Dear Prudence

My Job Is Turning Me Into a Conservative

Prudie’s column for Sept. 26.

A man making a tough decision and an elephant behind him.
Photo illustration by Slate. Photos by Digital Vision/Photodisc via Getty Images and esvetleishaya/iStock/Getty Images Plus.

Dear Prudence,

I work for the state government in the department that involves public assistance. I used to be a true-blue liberal. I supported programs that help people. But I’m seeing a lot of clients who abuse the system or purposely make bad choices. I read evaluations from clients who aren’t really disabled or hear from clients that they don’t want to stop abusing substances. I don’t want to sound like a right-wing blowhard, but I’m afraid I’m turning into one. How can I keep my liberal card in the face of what I see every day?

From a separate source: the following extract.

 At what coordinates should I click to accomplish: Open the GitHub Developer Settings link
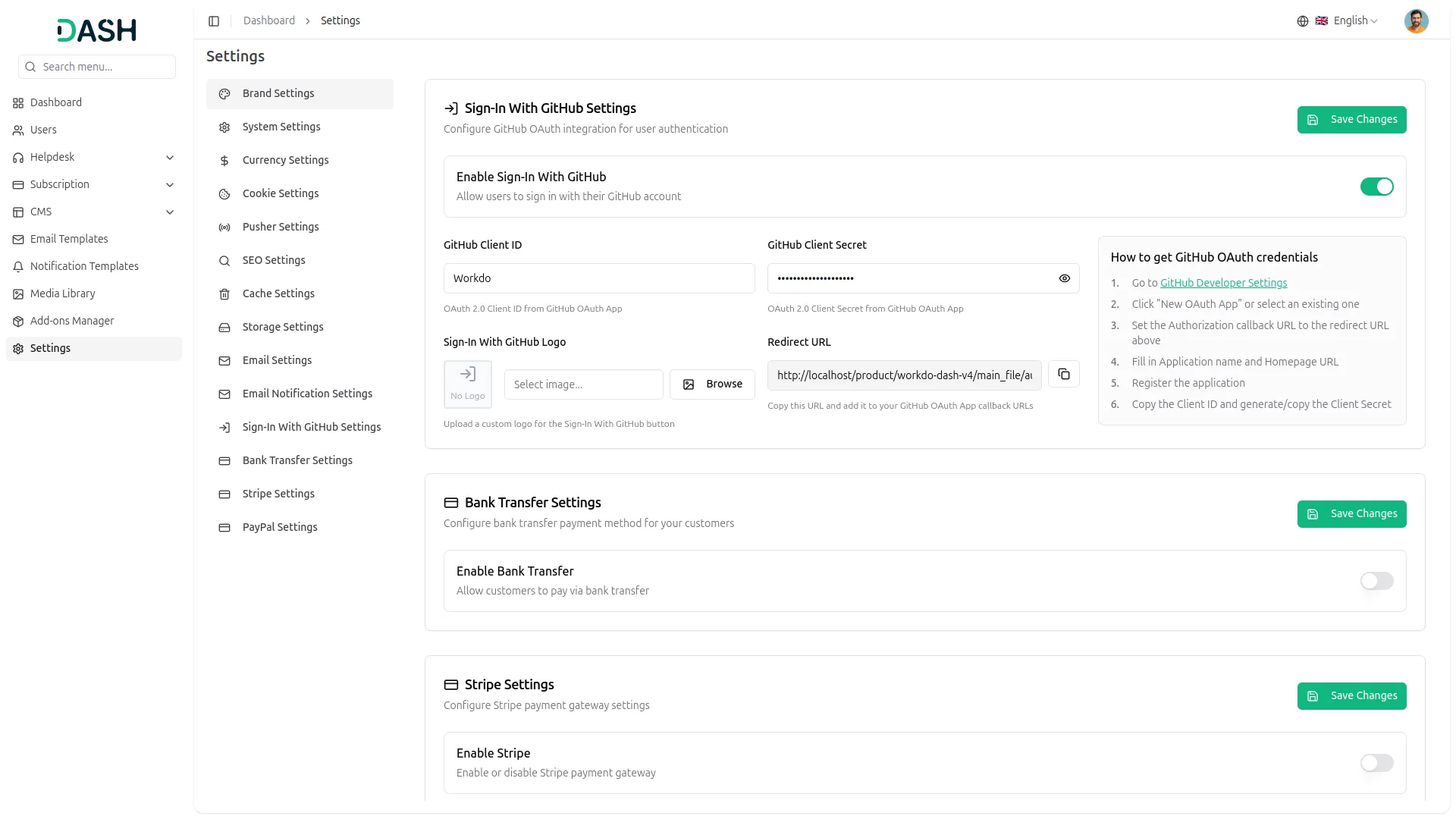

—Turning Into a Public Benefits Skeptic

At the risk of sounding unsympathetic, it’s my understanding that most people who abuse substances don’t want to stop. Part of the painful nature of substance abuse is the insidious, paradoxical effects of using. Quitting can involve painful physical withdrawal symptoms, violent illness, and possibly fatal side effects (especially for alcohol and benzodiazepines). Many addicts also deal with widespread social censure and limited professional opportunities. They often neglect their own health (and sometimes have chronic pain that would otherwise go untreated), have trauma and abuse in their backgrounds, and are often at a greater risk of violence. The substance of choice is sometimes the rare reliable comfort or relief in life. That’s not to say all people who struggle with addiction are victims without agency who must be treated with kid gloves, but it ought not to come as a surprise to you that people who are addicted to drugs and/or alcohol are not all immediately prepared to give them up. I also imagine that if rich people were required to come into a government office regularly and account for their spending, whereabouts, child-rearing techniques, and so on, you might find some of them also make bad choices.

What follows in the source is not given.